Getting back on their feet in wake of fire Dance studio, school lost homes WEST COLUMBIA

August 11, 1993|By Adam Sachs | Adam Sachs,Staff Writer

Directors of a dance studio and a preschool displaced by the Aug. 2 fire at the Bryant Woods Neighborhood Center say they are determined to bounce back quickly.

"We want people to know we're not out of business," said Mary Harper, who owns Backstage Dance Studio with her sister, Diane Andrews. "This might be a setback, but we can overcome it.

"We work best under pressure. This has devastated the studio, but not our lives."

Backstage opened for its third summer camp session and fall class registration Monday in temporary quarters in the Wilde Lake Village Center a week after an arson fire destroyed the studio, the adjoining preschool and a swimming pool building.

As of yesterday, investigators have made no arrests in the fire, which caused $250,000 in damage, said Bob Thomas, deputy chief state fire marshal. "There's been progress in the case," he said.

The Bryant Woods Montessori Children's House, a nonprofit preschool for children ages 3 to 6, will start classes in Columbia on Sept. 7 as scheduled, said administrator Harjit Bhandhel.

Backstage rented 3,000 square feet, formerly occupied by a 7-Eleven store, in the Bryant Woods building from Columbia Management Inc., a division of the Rouse Co. The owners are working with the Rouse Co. to find a permanent location and are close to reaching an agreement on a 4,000-square-foot site in Columbia, Ms. Andrews said.

The Montessori school has been aided by Columbia Management, the Columbia Association and commercial real estate brokers in its search for new space, Ms. Bhandhel said. The school, which has morning and afternoon classes for 25 children per session, rented 1,500 square feet in the neighborhood center and had been there since it opened in 1970.

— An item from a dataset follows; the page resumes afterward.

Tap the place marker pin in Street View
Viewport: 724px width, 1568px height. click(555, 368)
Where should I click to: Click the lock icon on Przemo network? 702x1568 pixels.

"We will open on target in Columbia," Ms. Bhandhel said.

Backstage's owners had just completed a six-week renovation of the studio the week before the fire. A third dance room, a new impact-absorbing floor, new walls, a new lobby and new carpet -- work estimated to have cost $10,000 or more -- was destroyed by smoke, water damage and a caved-in roof.

"Seven years ago it was a 7-Eleven. We got the building without one student," Ms. Harper said. "We re-did the whole building from the ground up. To watch it disappear is heartbreaking, especially when we spent the summer making it better."

The owners salvaged business records and stored other items, such as stereo equipment, that might be usable, Ms. Andrews said. She said she is coping with the disaster with an "optimistic point of view."

"It's been a horrendous week, but maybe it's a blessing in disguise," she said. "We had a lovely studio. We can have an even better one."

The Backstage owners said parents of dance students and the Rouse Co. have been supportive.

"I feel like they're family I've been with them so long," said Leslie Wallace of Hickory Ridge. Her daughter, Lindsay, 12, has taken lessons at the studio since it opened. "They're really very courageous. Of course, they're depressed it happened, but they have the attitude to rebuild.

"They feel worst about inconveniencing anyone. That's why they're working fast to rebuild the studio. They know how many people rely on them and that they're an important part of a lot of kids' lives."

The Montessori school lost all of its equipment -- estimated to be worth $130,000 -- which was tailored to children depending on their ages and skills, Ms. Bhandhel said.

The school is run by parents, who volunteer for board positions. Fortunately for the school, Ms. Bhandhel said, the last board was "conscientious in updating insurance. Financially, we'll be fine."